Sur la prise en charge du grand âge, tout a été dit ces dernières années. Las, l’épidémie de covid-19 a donné un écho fantastique au silence avec lequel ont été accueillies – pour l’instant – les propositions des rapports Libault, El Khomri ou celles de nos collègues Bonne et Meunier au nom de notre commission des affaires sociales.

Les chantiers sont nombreux : il faudra augmenter le taux d’encadrement des personnes accueillies en établissement, hisser les professionnels du secteur au moins au niveau du SMIC, investir massivement, améliorer la coordination des acteurs, construire une politique de prévention plus efficace… J’en oublie probablement.

Le monde du handicap s’interroge également sur les opportunités qu’ouvrirait une telle innovation. Au premier abord, harmoniser les dispositifs d’aide à l’autonomie permettrait d’exaucer enfin le vœu émis par le législateur en 2005, qui prévoyait la suppression de toutes les barrières d’âge dans un délai de cinq ans. Plus de quinze années ont passé, et il est, par exemple, toujours impossible de faire une demande de PCH si le handicap est survenu après 60 ans, puisque l’on est alors réputé éligible aux prestations destinées aux personnes âgées.

L’extension annoncée de la prestation suscite par ailleurs de grands espoirs qu’il pourra être opportun de concrétiser dans ce nouveau domaine de la sécurité sociale.

Sur le périmètre et le calcul des prestations, mais aussi sur le reste à charge zéro, sur l’accès aux droits et aux aides techniques, sur la simplification des aides à l’aménagement du logement ou au transport, et pour ne rien dire de la gouvernance du secteur du handicap, les marges de progression sont encore nombreuses.

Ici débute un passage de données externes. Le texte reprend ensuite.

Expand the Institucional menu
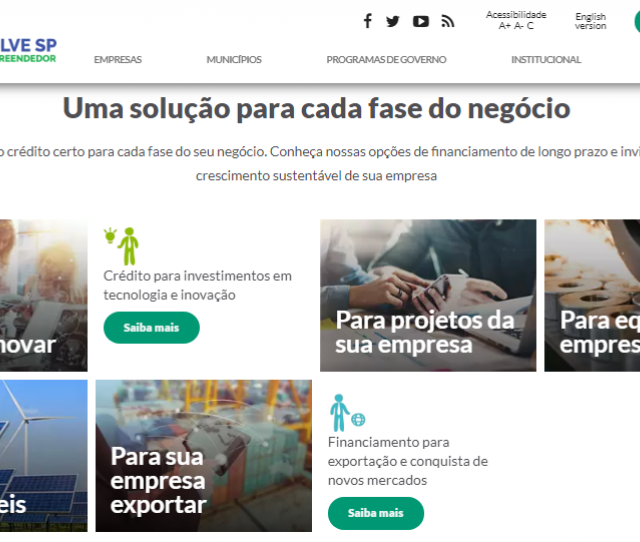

Sur tous ces points, notre commission a fait des propositions.

L’inclusion de cette politique dans le périmètre de la sécurité sociale offre d’intéressantes perspectives. Reste à les concrétiser.

De plus, en décloisonnant les dispositifs destinés aux personnes âgées et handicapées, une politique unifiée de l’aide à l’autonomie permettrait d’améliorer la couverture des besoins, de compenser plus adéquatement les pertes d’autonomie, bref de rendre plus universel le soutien de la Nation aux plus vulnérables.

Toutefois, sur tout cela, il nous faudrait des garanties. D’abord, sur le partage des tâches : le rôle des départements dans la politique médico-sociale est quasiment séculaire et n’est contesté par personne. Le dialogue qu’ils entretiennent avec l’État, notamment les ARS, devra être clarifié.

Le rôle des aidants, qui accomplissent un travail informel d’une valeur presque égale aux crédits médico-sociaux votés en PLFSS, devra également être pris en compte. Notre commission a d’ailleurs précisé que le rapport attendu pour septembre devra être précédé d’une consultation de tous les acteurs du médico-social, dont les collectivités locales et les aidants.

Il faudra enfin des garanties sur le financement de cette nouvelle branche, qui nécessitera des ressources cinq fois plus importantes que celles prévues à l’article 2. Là encore, notre commission a fait des propositions qui méritent l’intérêt. Nous serons au rendez-vous des prochaines discussions budgétaires.

À défaut de telles clarifications, les frustrations seront immenses, et cette création apparaîtra pour ce qu’elle est : une promesse de plus. Nous serons vigilants sur l’issue de ces travaux. Le Sénat est prêt à être un acteur bienveillant de cette réforme, dès lors que nous aurons les garanties d’avoir les moyens pour la porter.